La fontaine du Buc

La fontaine du Buc alimentait un abreuvoir et un lavoir de la colline de Montmartre d’une eau douce et propre

Tout comme la fontaine de Saint Denis voisine, la fontaine du Buc était une source  naturelle d’où ressortait l’eau de pluie tombée sur la butte Montmartre. En effet, de la même manière qu’à Belleville, la géologie de la colline avec une couche imperméable permettait de faire ressortir de l’eau totalement pure et filtrée.

Entre les sentiers des brouillards et la rue de l’abreuvoir

Elle se trouvait en bas d’un chemin de Montmartre, appelé tout d’abord des Fontaines, puis de la Croix du Buc et enfin des brouillards. Ce dernier nom rappelait un moulin à vent situé là. Le sentier a pris de nos jours le nom de rue Girardon.

Au début du XIXe siècle, cette fontaine alimentait un abreuvoir, auprès duquel des bêtes pouvaient se reposer. Pour les personnes qui les guidaient, cette pause avait probablement un charme  fou, offrant  une vue bucolique sur les environs.

La description de Gérard de Nerval

Les romantiques ne se laissèrent pas trompés.

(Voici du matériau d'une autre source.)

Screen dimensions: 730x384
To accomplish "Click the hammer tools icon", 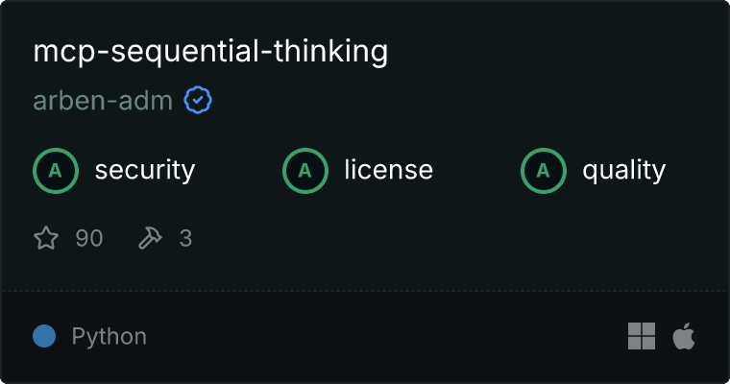I will tap(151, 238).
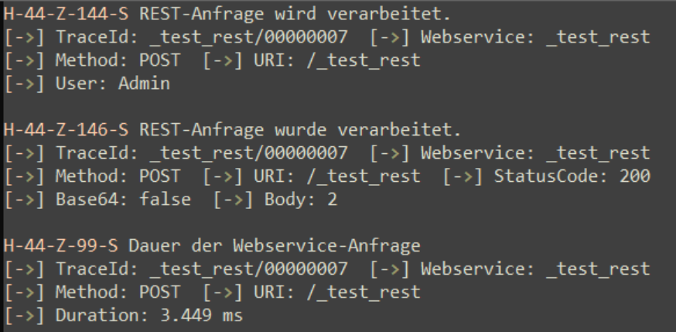This screenshot has width=676, height=332.
Task: Click the text 'Dauer der Webservice-Anfrage'
Action: pos(275,246)
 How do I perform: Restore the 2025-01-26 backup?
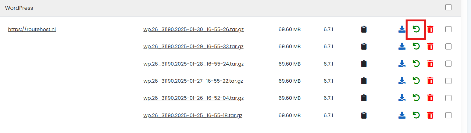pos(416,98)
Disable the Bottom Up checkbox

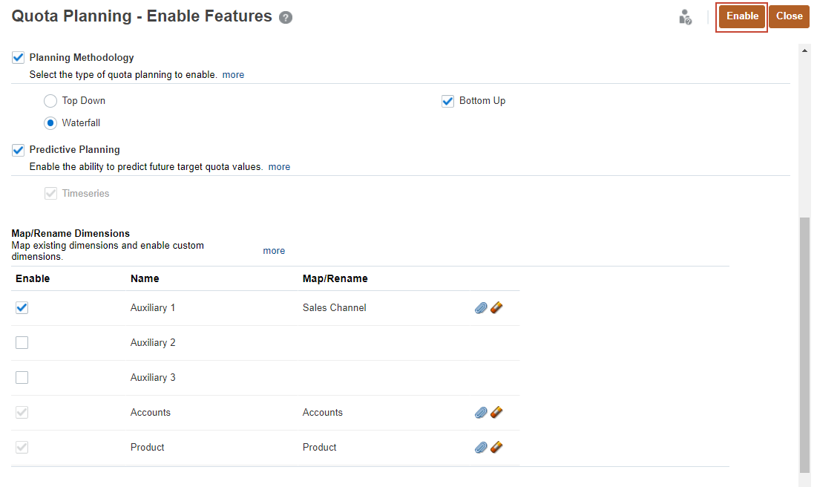(x=447, y=100)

Ainsi, Gérard de Nerval dédia à la fontaine quelques lignes de sa Bohème Galante, dans le chapitre dédié à Montmartre.

« Ce qui me séduisait dans ce pittoresque espace abrité par les grands arbres du château des Brouillards, c’était… le voisinage de l’abreuvoir, qui le soir s’anime du spectacle de chevaux et de chiens que l’on y baigne, et d’une fontaine construite dans le goût antique, où les laveuses causent et chantent comme dans un des premiers chapitres de Werther. Avec un bas relief consacré à Diane et peut être deux figures de naïades sculptées en demi bosse, on obtiendrait, à l’angle des vieux tilleuls qui se penchent sur le monument, un admirable lieu de retraite, silencieux, à ses heures et qui rappellerait certains points de la campagne romaine… »

Au début du XIXe siècle, la fontaine disposait d’une margelle datant de Saint Louis. On pouvait y voir une abbesse tenant sa crosse à la main. Elle fut ensuite déplacée pour servir d’autel dans un calvaire tout près de l’église Saint Pierre.

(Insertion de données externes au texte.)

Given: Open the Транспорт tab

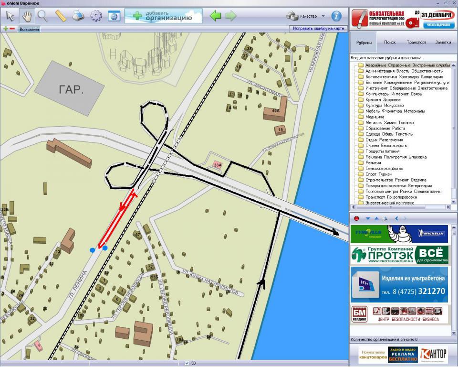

Les vertus curatives de la fontaine

Au milieu du XIXe siècle, Paris est touchée par une épidémie de choléra. On raconte qu’en 1849, l’eau de la fontaine du Buc servit à soigner un malade.

« Ceux là me croiront sans peine, brun ou blond, rousse ou châtaine, qui dans leur bel âge, ont bu de l’eau de la fontaine du Bû ».

Fin d’une source

L’exploitation de plâtre dans la colline de Belleville eut raison de l’eau alimentant la fontaine. En effet, les eaux se réfugièrent dans les trous au sein de la colline et ne ressortirent plus à la fontaine du Buc à partir de la seconde moitié du XIXe siècle.

Seul le souvenir de la rue de l’abreuvoir voisine rappelle cette histoire lointaine.